As shown in the figure, the higher the dependence of the model on the data, the weaker the generalization ability of the model (green line), and the higher the risk of recession (red line), which is also the main deficiency of the existing technical solutions.

2.2. Model Complexity

The complexity of the model is mainly considered from the difficulty of training the model and the cost of iterations. Since the business requirements in business scenarios are often varied, it will cause the model degradation problem mentioned above, and regular retraining and iterative upgrades are essential. In this way, the training difficulty and iteration cost of the model need to be discounted to become the consideration factors of the model complexity.

2.2.1. Model Trainability

深度神经网络需要海量数据输入,并且需要高性能 GPU 等硬件设备支持,同时训练花费时间较长。海量数据的需求限制了智能补货范围只能是开店较久的成熟门店,无法支持数据少的新开门店。

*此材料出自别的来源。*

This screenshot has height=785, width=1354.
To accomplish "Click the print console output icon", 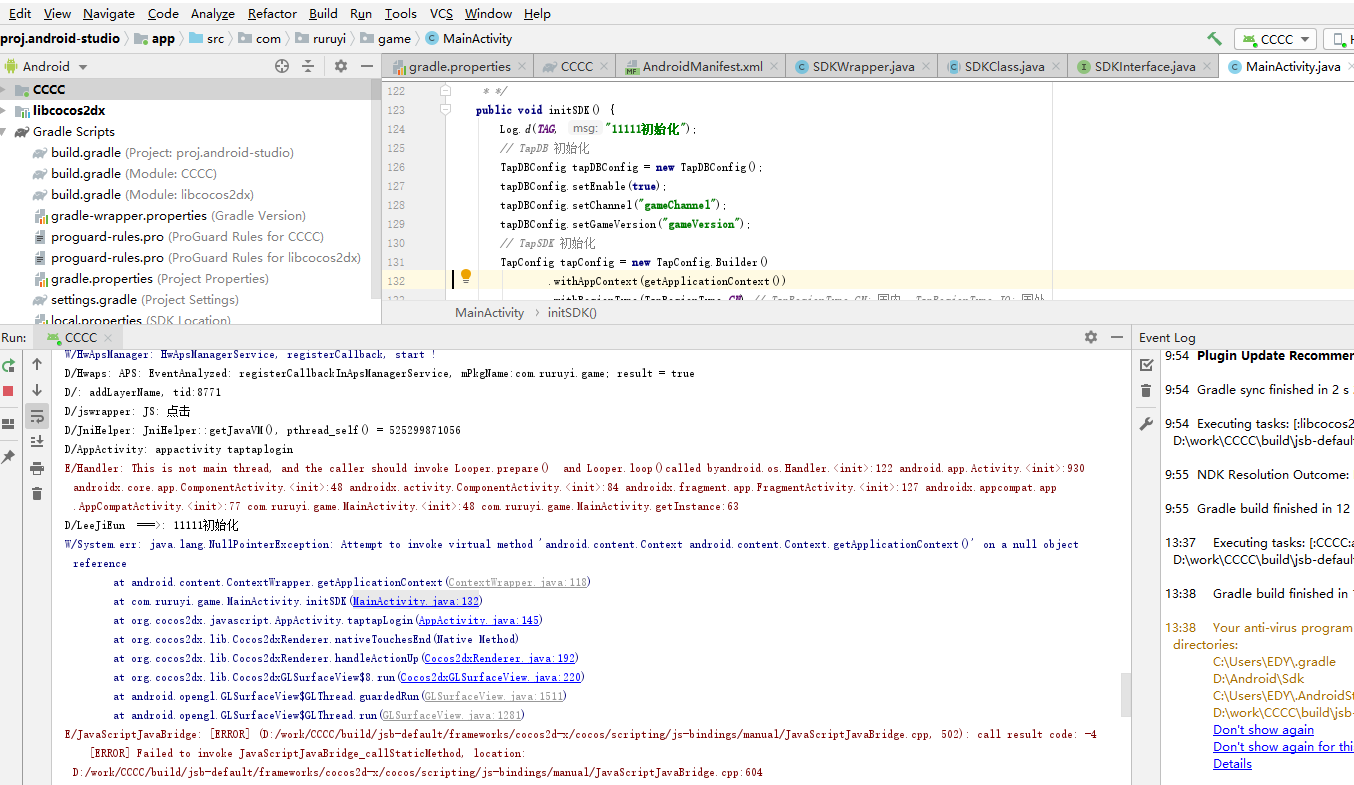I will pos(37,468).
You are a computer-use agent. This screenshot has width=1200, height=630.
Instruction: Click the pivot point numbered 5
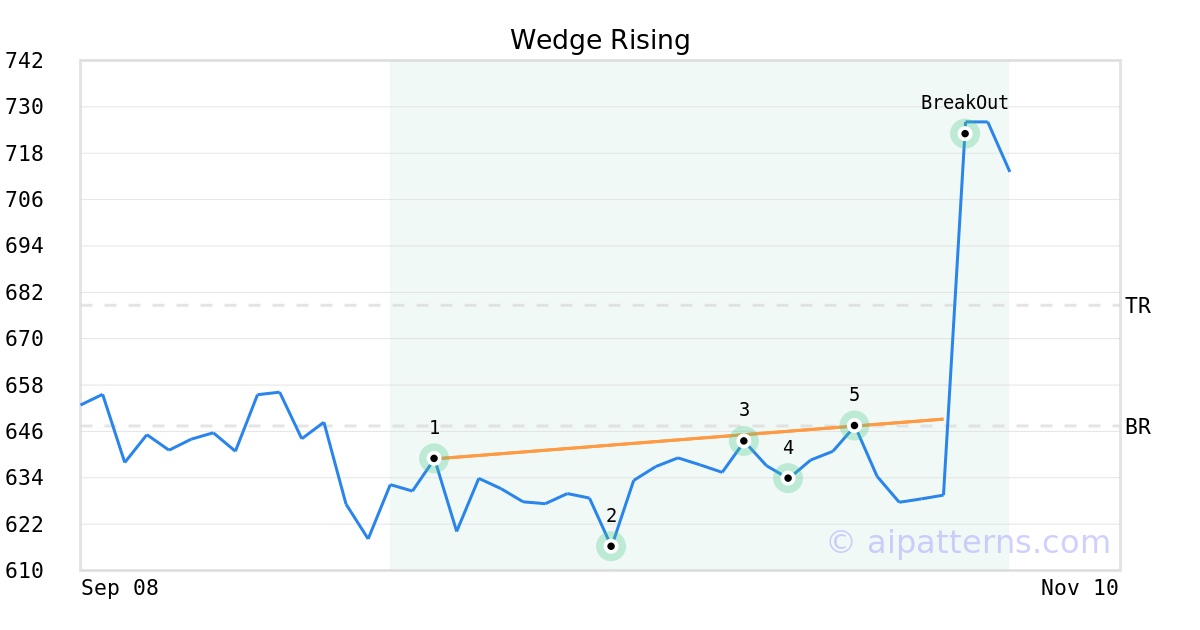point(854,425)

多步骤模型架构中,多模型的优化目标不同,中间环节的优化目标和最终目标并不完全一致,比如预测准确度的提升,不一定带来周转的优化(牛鞭效应)。这也导致模型训练难度上升,常常出现 1+1<2 的尴尬处境。

2.2.2. 模型迭代成本(Model Iteration Cost)

深度神经网络训练耗时长,通常指定目标损失函数后,通过最小化损失函数训练模型。当业务逻辑变更时,需要重新提炼业务知识,修改目标函数,构建新特征,调整网络结构等。

也存在一些模型根据运营总成本建立数学模型,且以运营总成本作为损失函数,求解建议补货量。当需求变化,例如业务目标从最优化运营总成本到开拓抢占市场份额,愿意打价格战吸引客流时,目标并非运营总成本最低。

综上,从模型复杂度角度考虑,这些技术方案训练耗时长,中间目标与最终目标断层,目标函数单一,当遇到业务需求变更时,调整成本高,难度大,迭代慢,无法适应商业世界快速变更的业务需求。

2.3. 补货决策可解释性(Decision Interpretability)

智能补货决策最终触达的是业务、领域专家,需要决策具备强解释性。从补货决策可解释性角度出发,黑盒预测与盲目假设是技术方案需要兼顾解决的。

2.3.1. 黑盒预测(Black-Box Predict)

深度神经网络模型把原始数据丢进模型,直接输出补货值,好处是方便,坏处是越来越像一个黑箱。这种端到端的黑箱模型,除了输入输出,工程师和业务使用者对中间过程一无所知。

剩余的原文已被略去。